In conclusione, è possibile affermare che il sistema del risarcimento del danno non patrimoniale conosce tuttora una forte tensione, data da spinte contrapposte. Da un lato, infatti, si afferma l’importanza dell’utilizzo di tabelle unitarie su tutto il territorio nazionale, dall’altro si rifuggono le semplificazioni risarcitorie e si riscopre la complessità del danno alla persona, imponendone il risarcimento sì unitario e onnicomprensivo, ma tenendo conto delle molteplici lesioni che possono essere provocate all’individuo nel caso concreto.

La nuova Legge sulla responsabilità del medico

Lo scorso 28 febbraio è stata approvata in via definitiva dalla Camera la c.d.

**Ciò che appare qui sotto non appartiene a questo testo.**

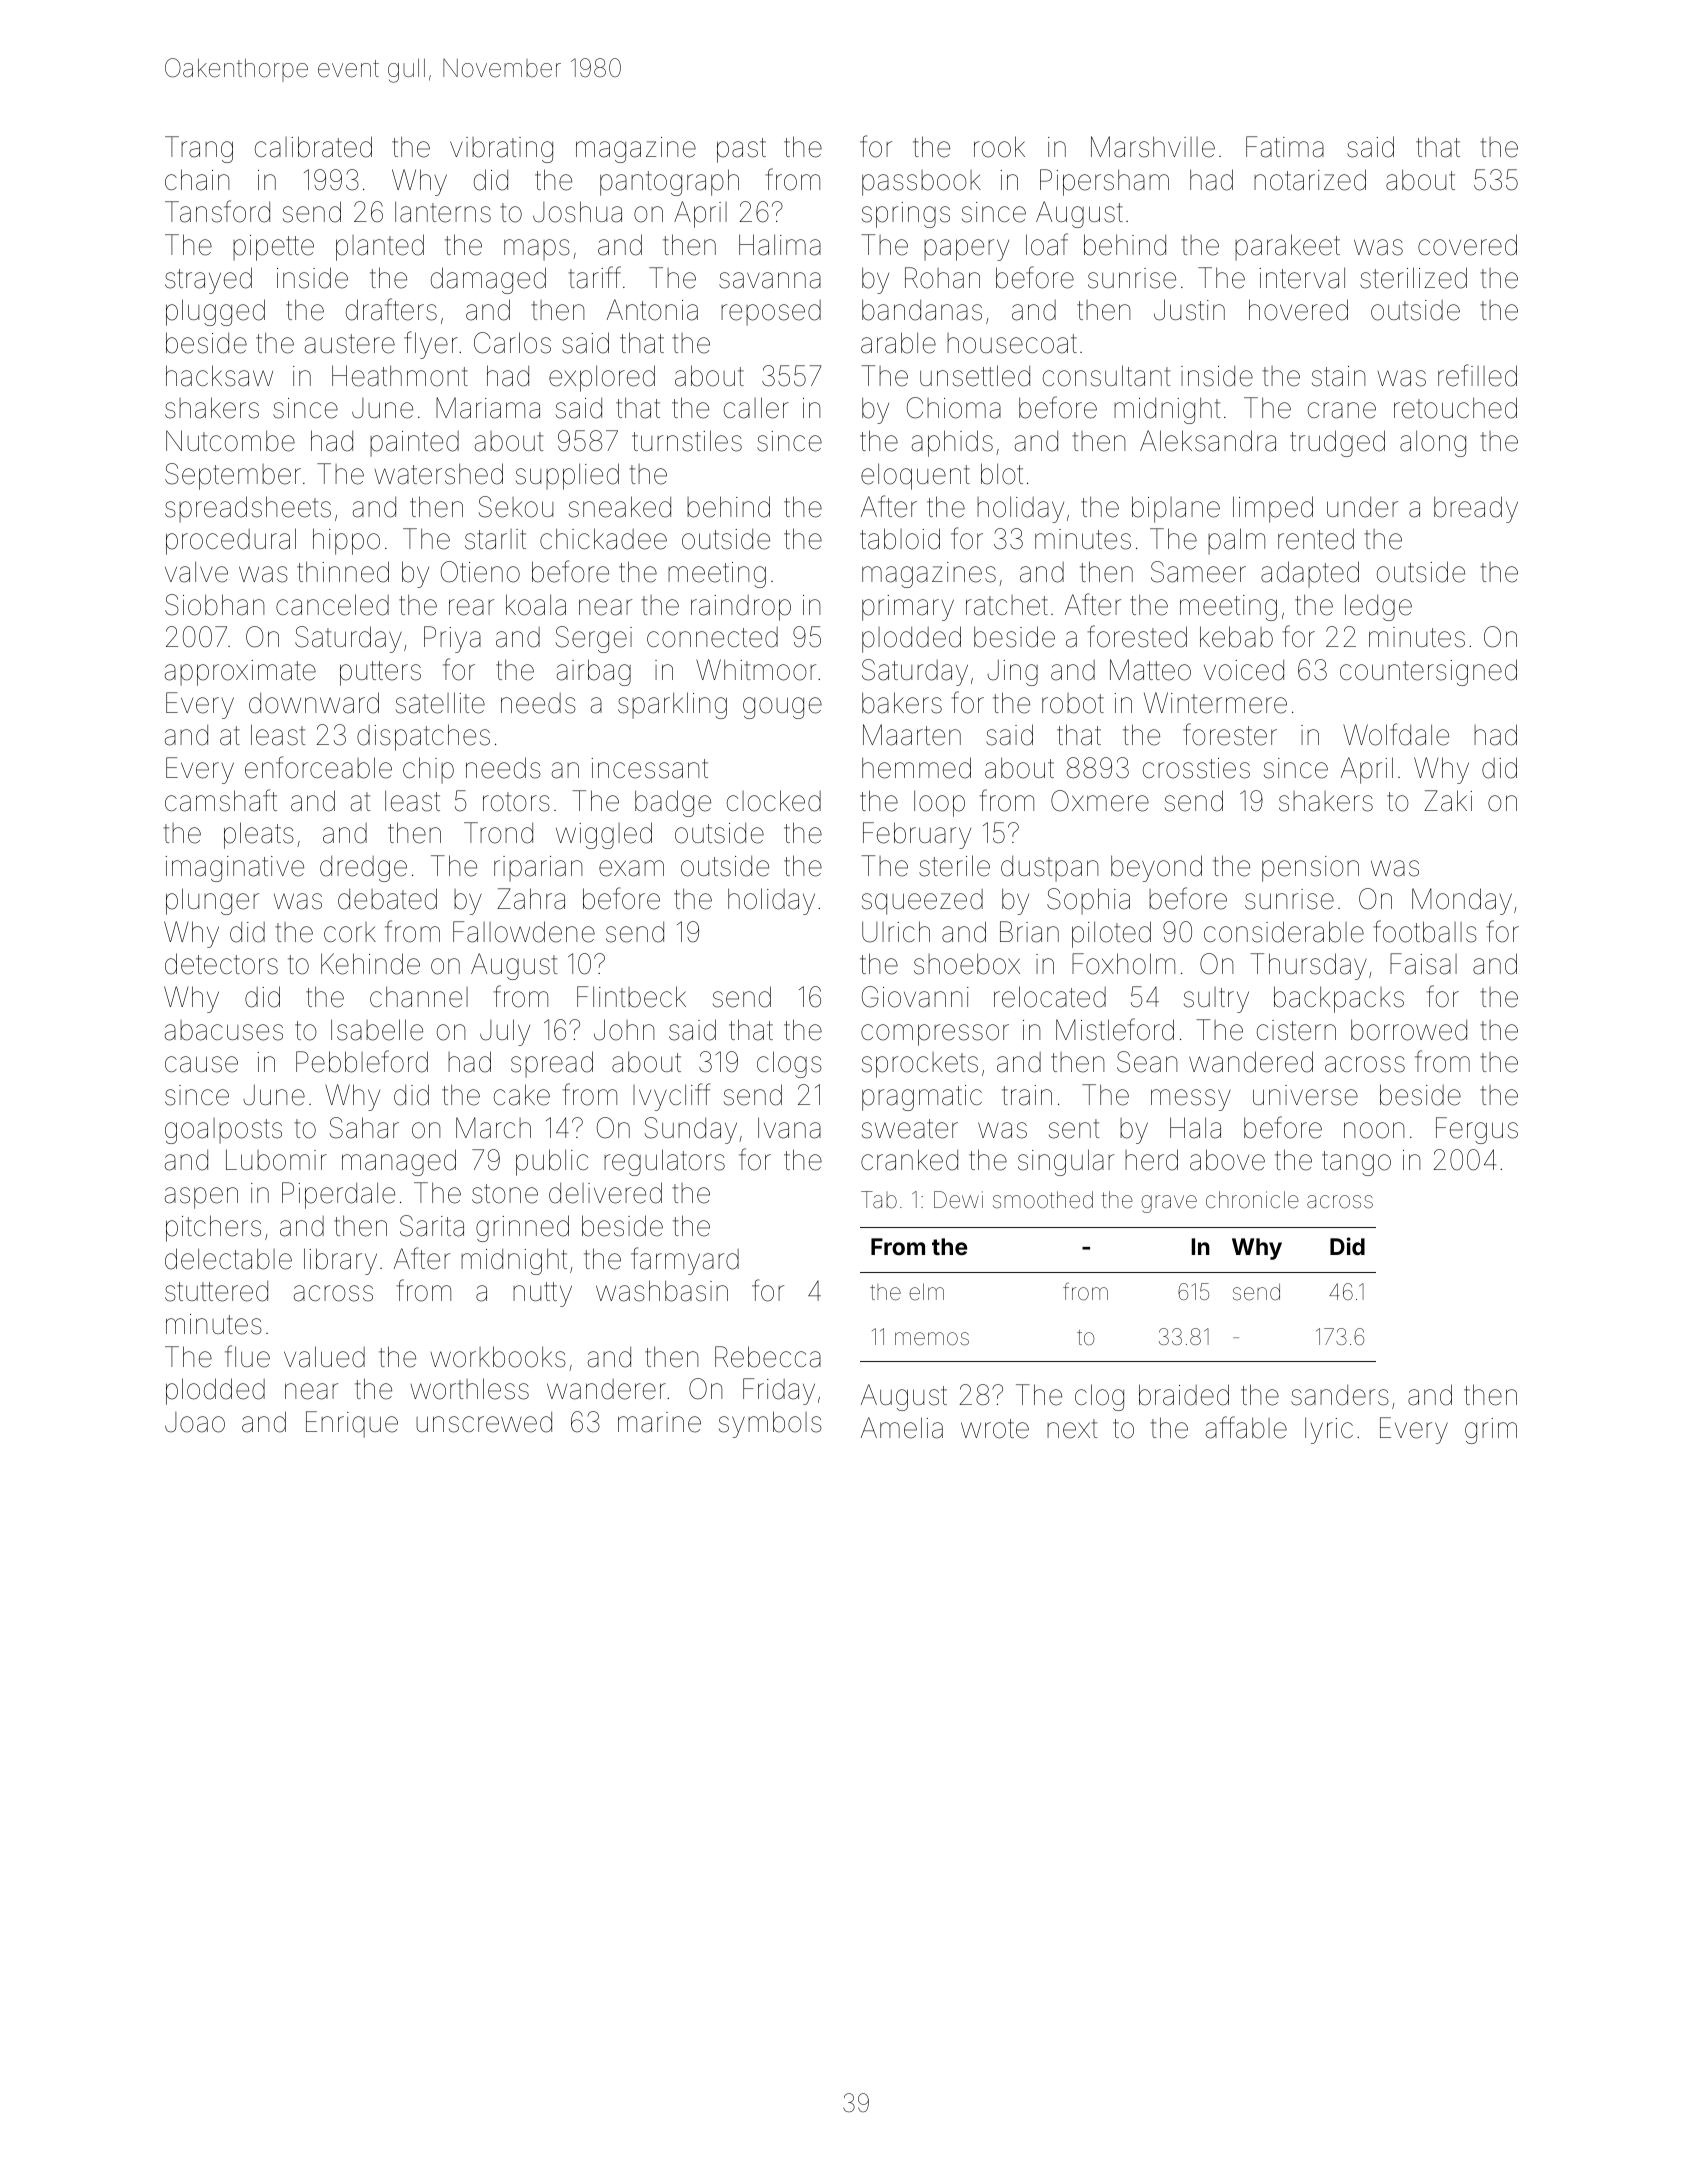 This image has height=2178, width=1683. Describe the element at coordinates (1316, 539) in the image. I see `rented` at that location.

Legge Gelli (L. n. 24/2017), di cui più volte abbiamo dato conto nelle nostre news. Entrata in vigore il 1 aprile, questa Legge composta di 18 articoli si propone di superare le incertezze interpretative causate dalla precedente L. n. 189/2012, ridefinendo i confini della responsabilità del sanitario e operando un bilanciamento tra diritti in capo a medico e paziente.

Il contenuto di quello che allora era un disegno di legge è già stato esaminato nelle news del giugno scorso, ragion per cui in questo caso ci soffermeremo sugli aspetti più significativi che riguardano l’ambito della responsabilità civile del medico.

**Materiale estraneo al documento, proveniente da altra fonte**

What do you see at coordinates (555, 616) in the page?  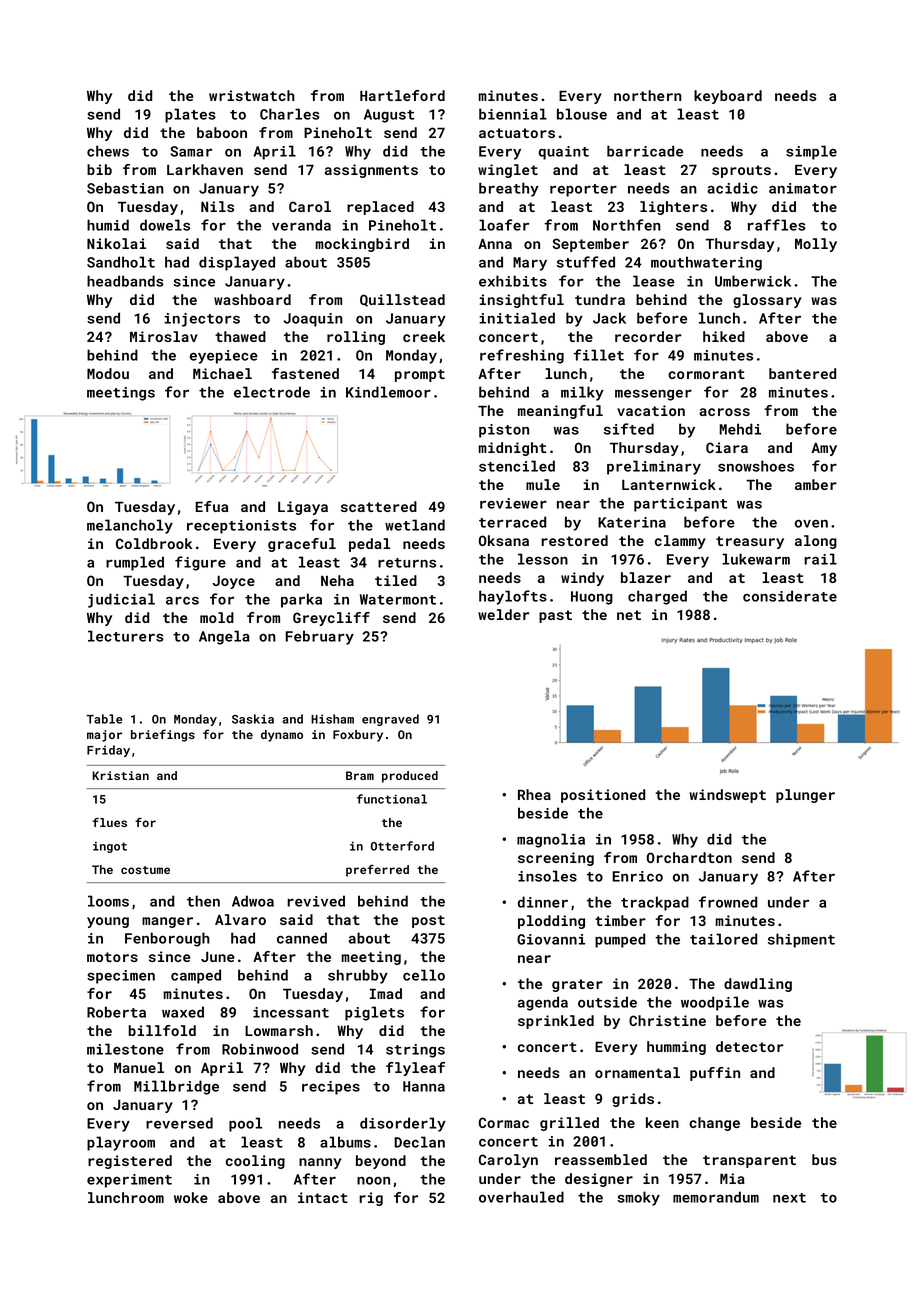 I see `past` at bounding box center [555, 616].
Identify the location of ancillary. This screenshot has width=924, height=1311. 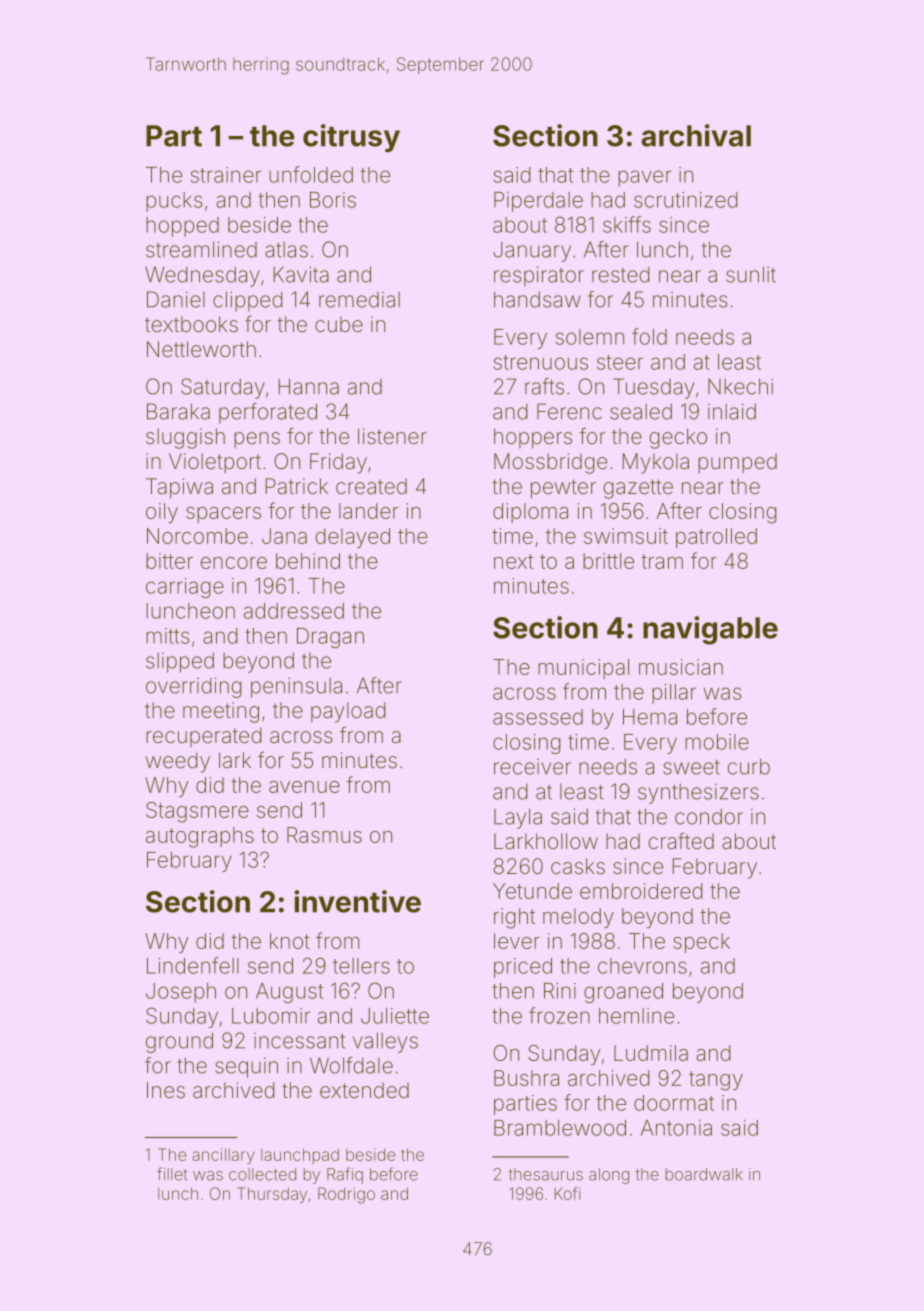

In ambito penale, invece, fondamentale è l’introduzione dell’art. 590-sexies c.p., che prevede una causa di non punibilità per il medico che, nella sua condotta, abbia rispettato le linee guida (elaborate da enti e istituzioni iscritti in un elenco gestito dal Ministero) o le buone pratiche clinico-assistenziali che risultino adeguate alla specificità del caso concreto. Viene dunque meno il richiamo alla colpa lieve, contenuto nella previgente Legge Balduzzi.

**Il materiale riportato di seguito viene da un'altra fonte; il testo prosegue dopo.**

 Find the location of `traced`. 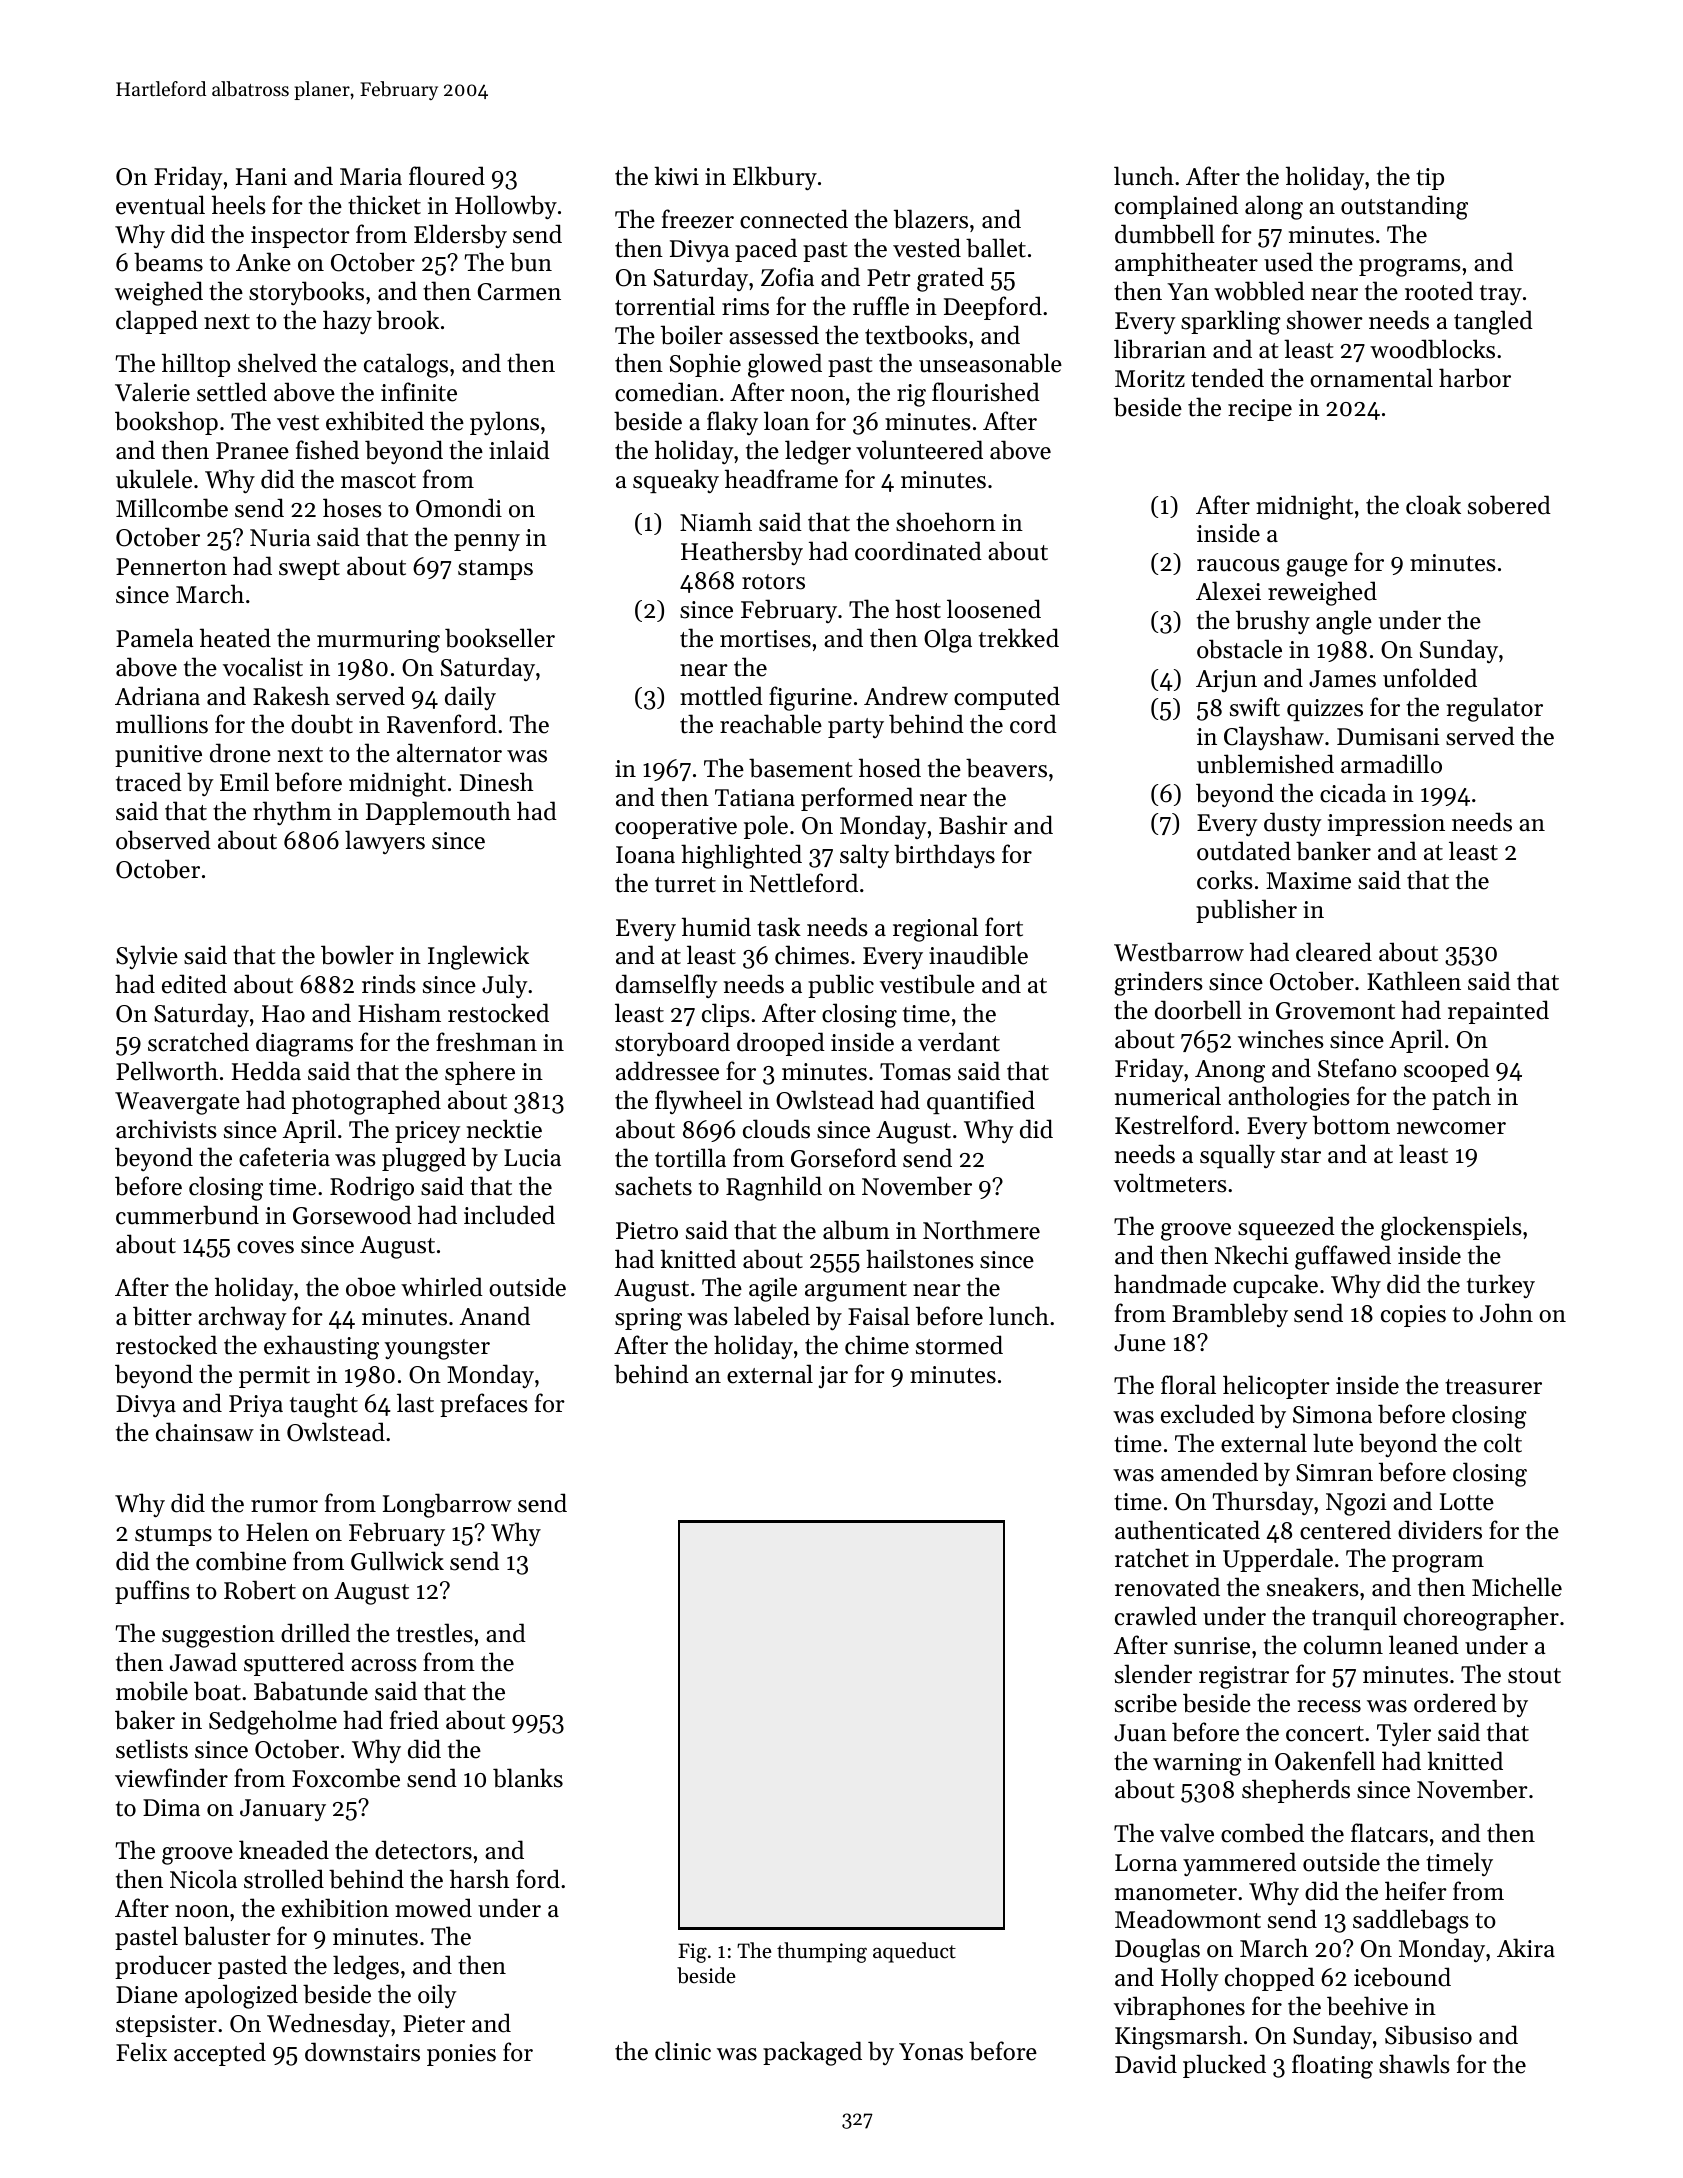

Dal punto di vista della responsabilità civile, l’aspetto più significativo, già evidenziato in sede di d.d.L., riguarda la determinazione legislativa della natura della responsabilità del medico e della struttura ospedaliera (art. 7).

Nel caso della struttura sanitaria, la legge parla di responsabilità contrattuale. Si tratta di un’affermazione su cui la giurisprudenza si era ormai consolidata, facendo riferimento al contratto atipico di spedalità, che il paziente concluderebbe con la struttura al momento del ricovero. Trattandosi di un contratto a contenuto ampio e complesso, includente prestazioni di assistenza e obblighi di protezione, già prima della Legge Gelli era stato affermato che in caso di comportamento negligente o colposo del medico ne rispondesse anche l’ospedale o la clinica. Questo perché è solo attraverso il medico che la struttura può erogare le prestazioni sanitarie comprese all’interno del contratto di spedalità.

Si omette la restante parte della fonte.